Pub quiz video calls, webinars, online recipes, live work outs and theatre broadcasts are now part of my week which never normally would be. Digitisation of usually analogue experiences is a symptom of us trying to maintain our lifestyles in isolation. These are all creating data which never would have existed before.

The usual evening peaks in usage are now higher and spread more through the day. The BBC is offering advice to speed up connections by using mobile data where possible, but this uses more energy that Wifi or wired connections. They should instead advise for where the data can easily be reduced as then it would be faster for those using it.  

We have been in lockdown for a few weeks now, it might be a good time to look at where we are personally consuming and producing data before they become habits.

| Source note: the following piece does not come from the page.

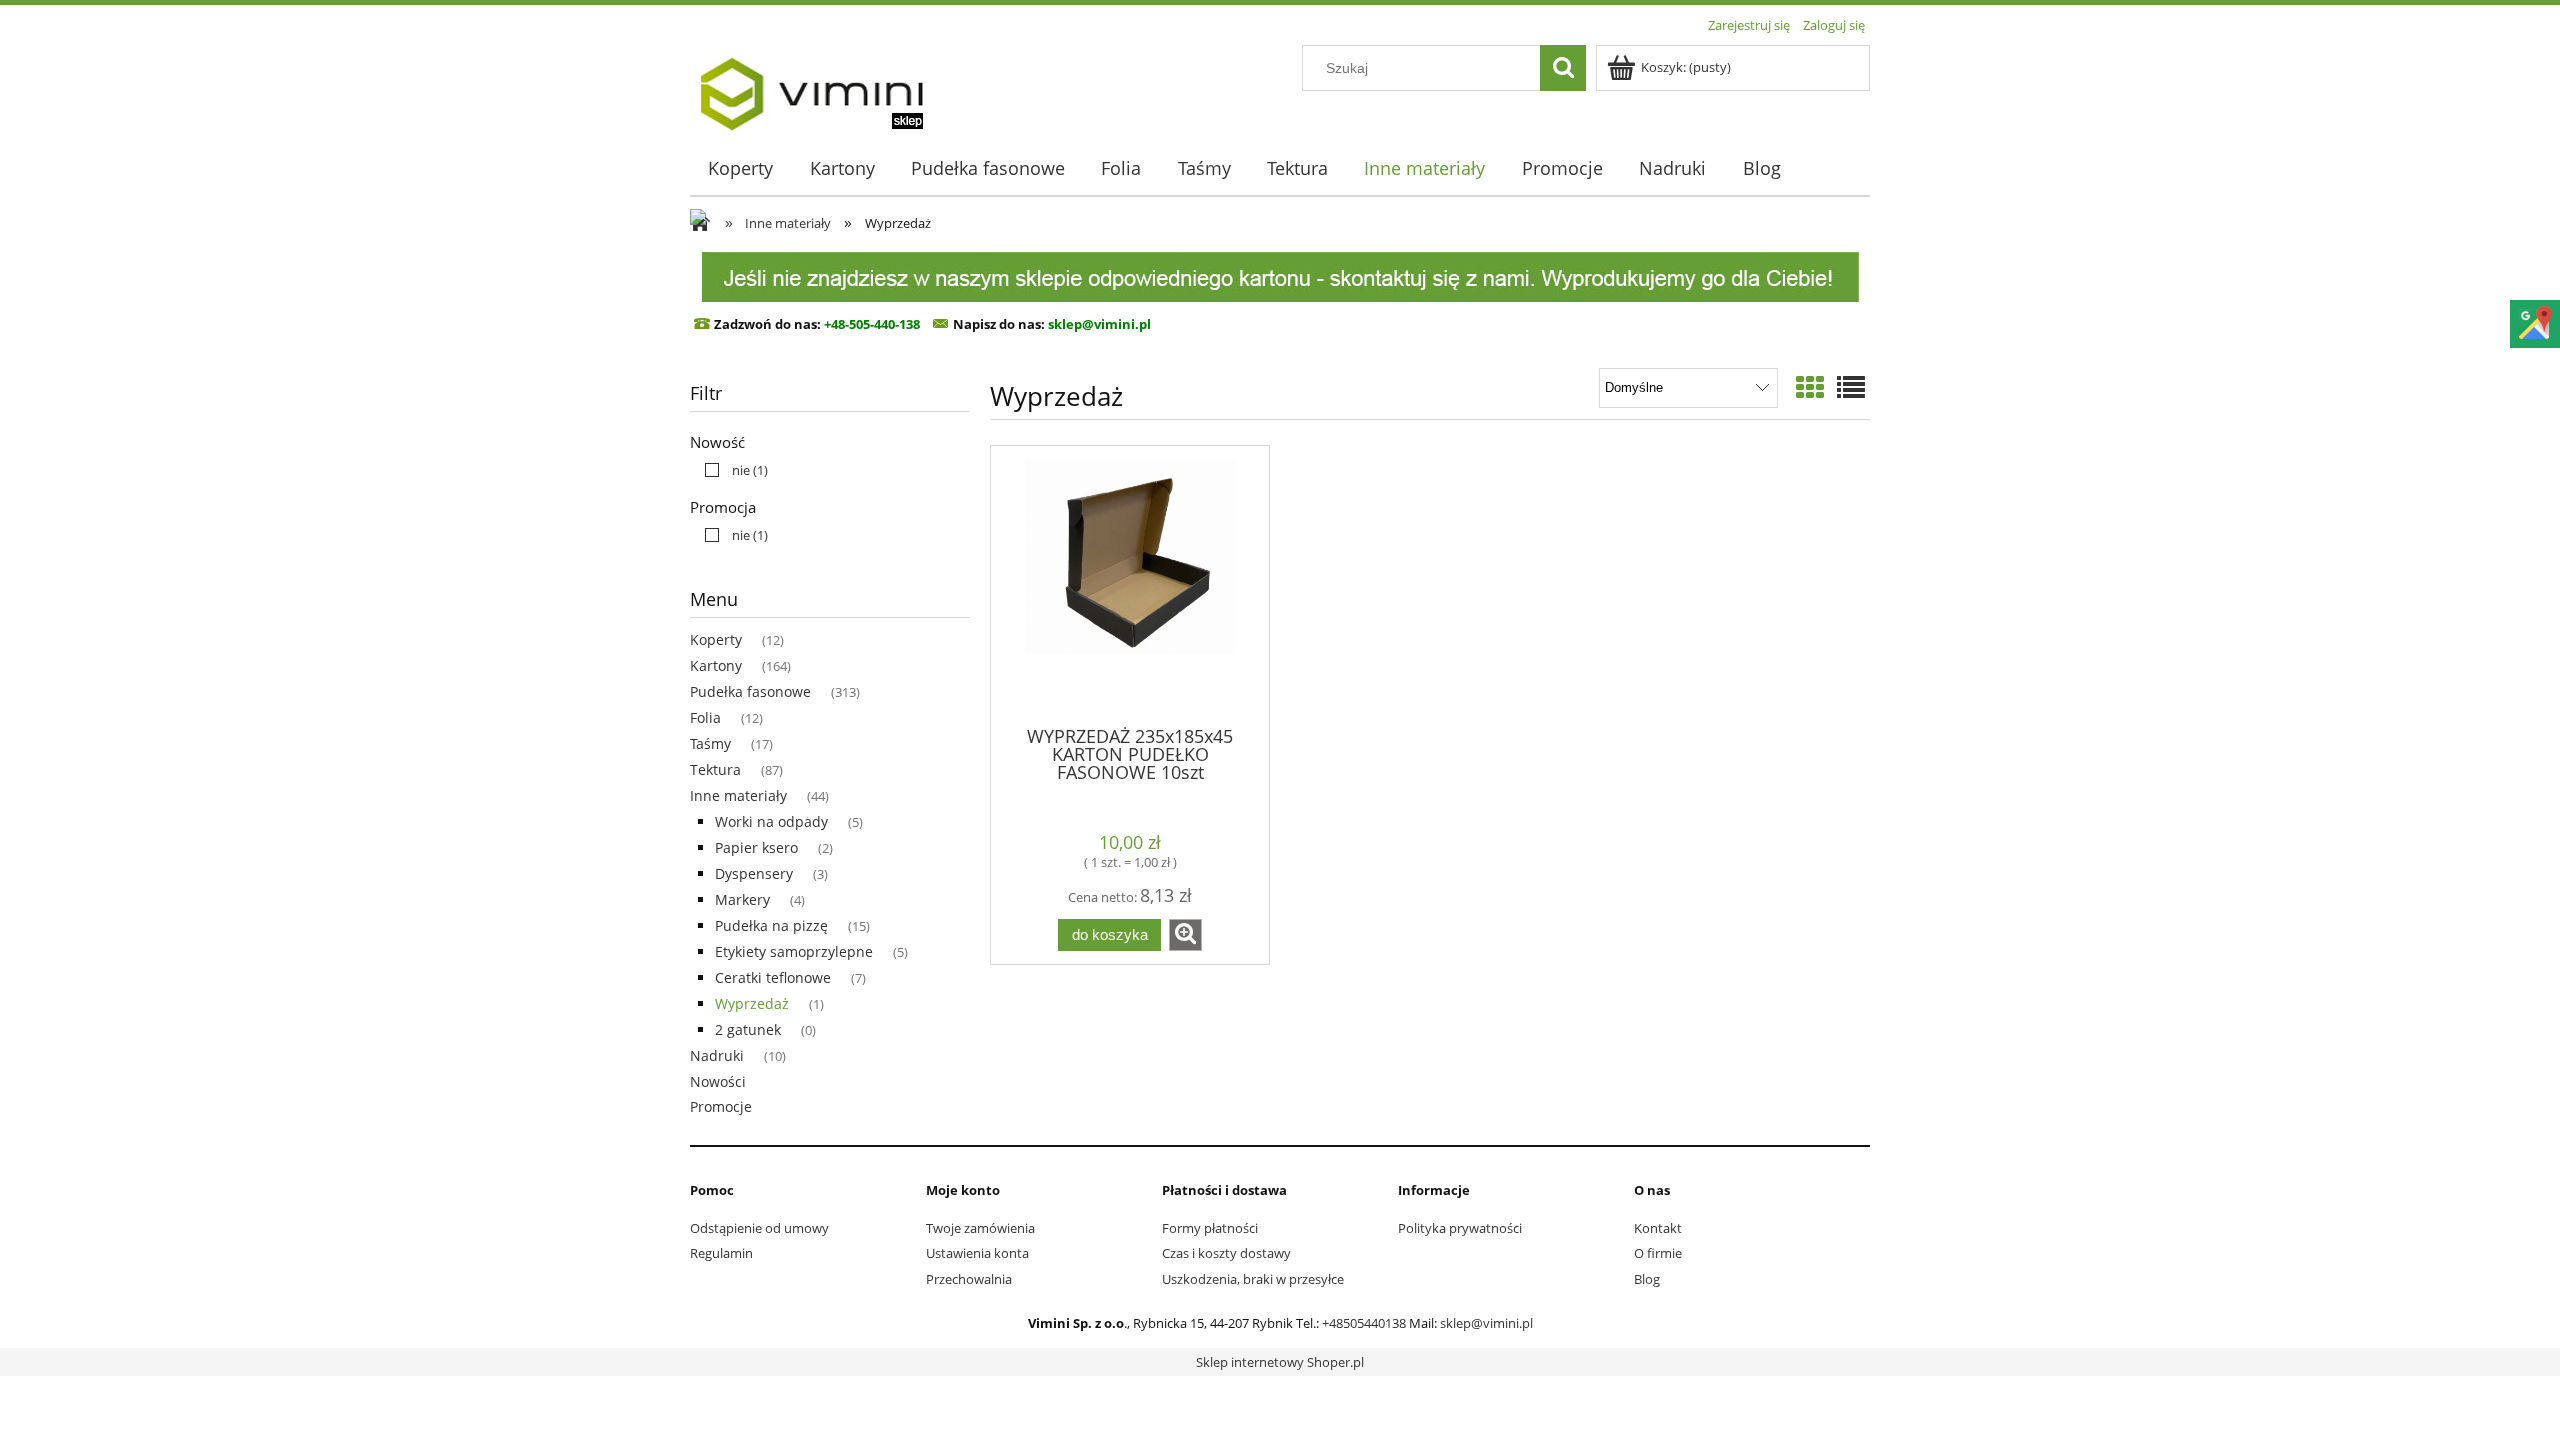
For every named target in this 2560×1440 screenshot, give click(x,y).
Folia (705, 717)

  • YouTube and Netflix reduced their bit rate (data richness) to keep up with the increase in demand, but you could swap if you can’t tell the difference
  • Make voice calls over video calls
  • Remember broadcast media? – see what’s on the TV guide and on the radio before starting streaming. This is distributed nationally the energy it uses per user is less
  • Send one message with it all in rather than 5 little ones
  • Turn off autoplay on Instagram and Facebook videos
  • Use WiFi over mobile data
  • Put your devices on battery saving mode as this stops background activity on apps
  • Look into how much data your apps use even the same functionality does not mean same usage – (I tested video calls below)
Data used on different video calling apps

These are often easier said than done, but my best memories of the past few months have all been away from the screen not on it. This is the start of a digital society, so we should try and make it sustainable. ‘Flight shaming’ was effecting air travel, so might ‘streaming shaming’ one day change the way we use the internet.